* **Reading text**

+++

# Watercooling Project - PT



## pt (Jul 24, 2007)

Hi
this is my watercooling project, i started a couple weeks ago
here are pics since the begin


----------



## malware (Jul 24, 2007)

Nice, what are the temps of your Core 2 Duo E2160 CPU with the water cooling on it?


----------



## pt (Jul 24, 2007)

i think the sensor is jammed, core temp and abit eq says its 67ºc under load (sayed the same with my thermalright cooler) and the block is cold to the touch, speedfan says 50ºc in load wich is much more credible


----------



## d44ve (Jul 24, 2007)

which radiator are you using?


----------



## pt (Jul 24, 2007)

http://www.dangerden.com/store/product.php?productid=2&cat=5&page=1

this one with 2 noiseblocker xl2 fans


----------



## D_o_S (Jul 24, 2007)

Looks good


----------



## kwchang007 (Jul 24, 2007)

NICE  is 3 ghz the top that you can oc with that chip and watercooling?


----------



## newconroer (Jul 24, 2007)

Don't worry about going by the 'to the touch' method.

+++

* **Record excerpts**
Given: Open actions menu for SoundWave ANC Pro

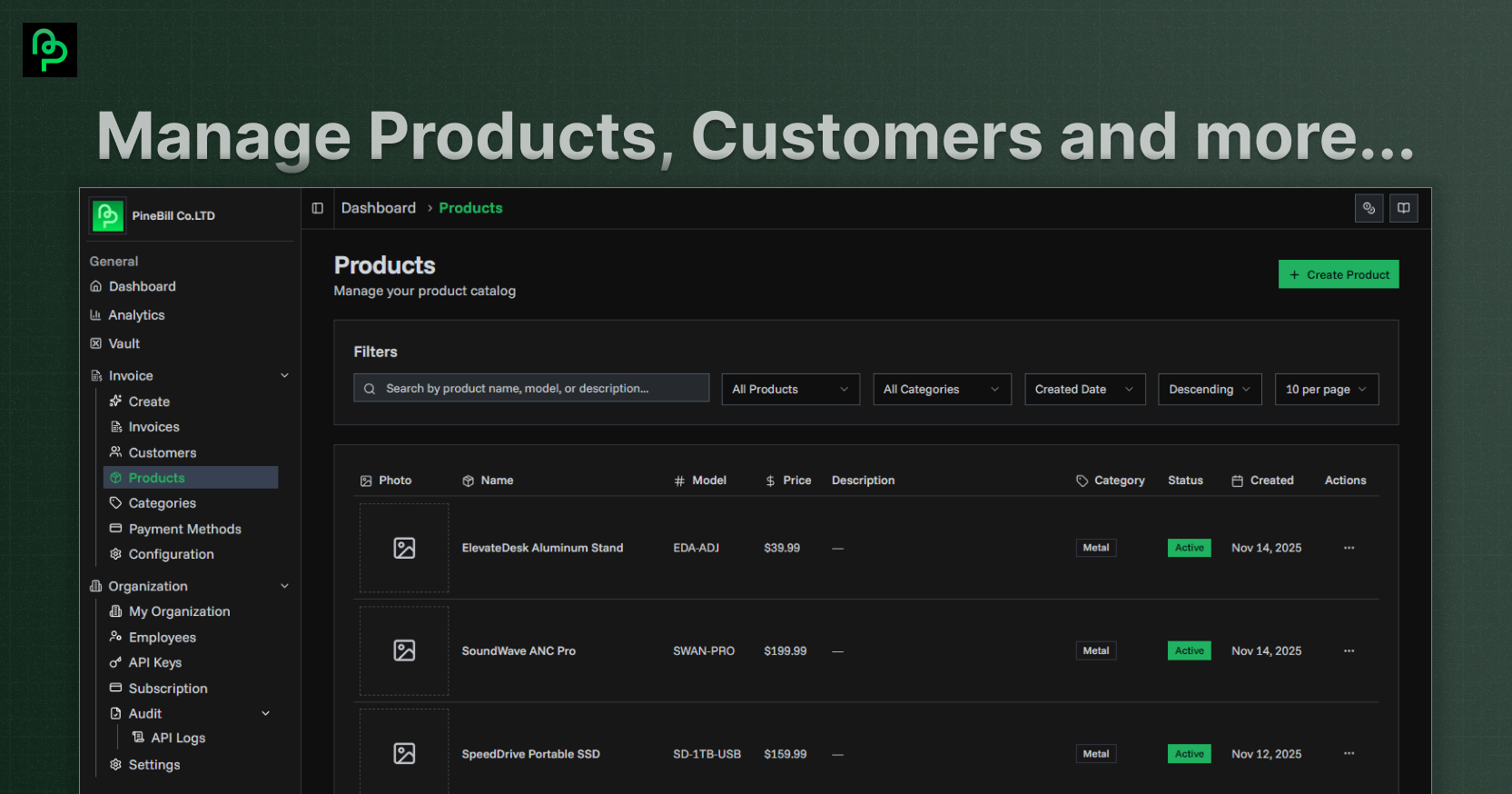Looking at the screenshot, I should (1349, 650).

+++

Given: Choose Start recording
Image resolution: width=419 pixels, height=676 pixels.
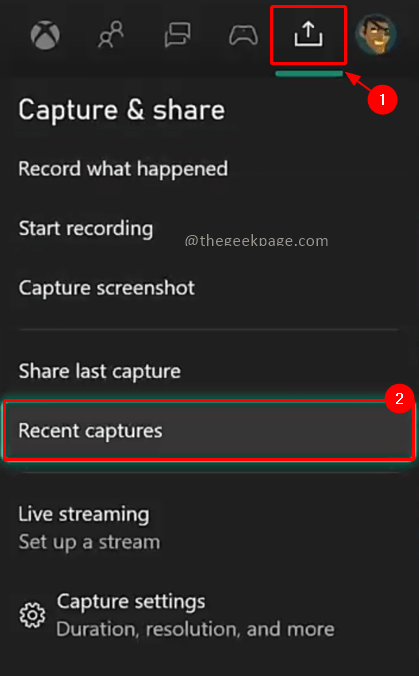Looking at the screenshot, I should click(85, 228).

+++

* **Work to be completed**
Write what comes next in the watercooling project thread, picking up after its final line.

* **Answer to this exercise**
Temps should be a bit lower than that. Can you tells your BIOS idle temperature?


----------



## BigJunit (Jul 24, 2007)

Nice setup but the temps do seem a little on the high side.

I run at around 30'c under full load with a AMD X2 5200 @ 3.0ghz watercooled. Like newconroer said bios is your best bet for a as close to accurate temp as you will get. Also I find coretemp to be a very good program, you can download it Here.


----------



## pt (Jul 24, 2007)

newconroer said:


> Don't worry about going by the 'to the touch' method.
> 
> 
> 
> Temps should be a bit lower than that. Can you tells your BIOS idle temperature?



i always do it
bios is wrong too
i need either a new bios or mobo

the mobo's fsb maxxed, not the chip


----------



## Chewy (Jul 25, 2007)

I would like a current whole pc picture since the 1st one is old  but nice pc.


----------



## pt (Jul 25, 2007)

forgot about this one


----------



## d44ve (Jul 25, 2007)

ahhh... looks good

do you have a picture of the back (looking towards the I/O shield)?


----------



## pt (Jul 25, 2007)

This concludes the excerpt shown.